## [Text passage]

Retention of talent is a key issue for all businesses. Heyma Holmes, Partner in the Employment Team at BPE Solicitors, examines why culture, rather than remuneration, is leading the way in retention strategies
The historic belief that employees are only interested in money has long been cast aside and businesses are coming up with more creative incentives and working environments to complement traditional benefits.
Finding the right balance for a business doesn’t have to be expensive. In fact, it is likely to save money as recruiting and training employees costs the business financially and in time spent in recruitment.
A report by ACAS in 2014 suggested that the cost of replacing an employee was around £30,000 with a large proportion of this caused by the time it takes to find the right candidate.
Right from the start
A business’s relationship with its employees begins before they have even entered the workplace. Setting expectations and exposing a candidate to the company’s culture straight away sets the tone for the rest of the employment relationship.
Irrespective of the urgency to recruit, the business and employee need to be a good cultural fit. A business needs to understand its culture and how to frame it, while presenting benefits that match its image and help it to stand out from the crowd.
Making it personal
Statistics show that long term retention is rarely connected simply to salary and it is often alternative benefits that attract and retain employees. Organisations should therefore try to understand what drives potential employees.

Saved data entries:
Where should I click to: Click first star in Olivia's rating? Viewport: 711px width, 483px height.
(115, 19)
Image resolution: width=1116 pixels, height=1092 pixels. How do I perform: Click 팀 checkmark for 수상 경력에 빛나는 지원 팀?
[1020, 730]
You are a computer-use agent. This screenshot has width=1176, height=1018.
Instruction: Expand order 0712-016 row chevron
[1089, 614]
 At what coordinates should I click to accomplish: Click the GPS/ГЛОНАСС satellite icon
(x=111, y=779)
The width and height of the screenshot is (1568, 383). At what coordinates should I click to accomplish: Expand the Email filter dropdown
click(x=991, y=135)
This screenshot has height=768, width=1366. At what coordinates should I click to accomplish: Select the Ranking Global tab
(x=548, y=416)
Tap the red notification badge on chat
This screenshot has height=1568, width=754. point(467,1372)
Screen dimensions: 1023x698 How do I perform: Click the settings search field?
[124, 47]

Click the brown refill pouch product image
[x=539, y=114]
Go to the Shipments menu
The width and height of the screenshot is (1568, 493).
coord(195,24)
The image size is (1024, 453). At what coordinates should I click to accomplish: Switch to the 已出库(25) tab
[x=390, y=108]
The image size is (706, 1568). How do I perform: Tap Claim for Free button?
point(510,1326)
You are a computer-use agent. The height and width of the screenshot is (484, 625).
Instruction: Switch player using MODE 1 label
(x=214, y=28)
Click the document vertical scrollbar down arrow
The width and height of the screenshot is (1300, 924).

## [Tasks and exercises]
1. Transcribe the retention article from "Right from the" up to and including "drives potential employees.".
2. In the retention article, list every person and every firm or public body named.

## [Task-by-task results]
1.
Right from the start
A business’s relationship with its employees begins before they have even entered the workplace. Setting expectations and exposing a candidate to the company’s culture straight away sets the tone for the rest of the employment relationship.
Irrespective of the urgency to recruit, the business and employee need to be a good cultural fit. A business needs to understand its culture and how to frame it, while presenting benefits that match its image and help it to stand out from the crowd.
Making it personal
Statistics show that long term retention is rarely connected simply to salary and it is often alternative benefits that attract and retain employees. Organisations should therefore try to understand what drives potential employees.

2.
- Heyma Holmes
- BPE Solicitors
- ACAS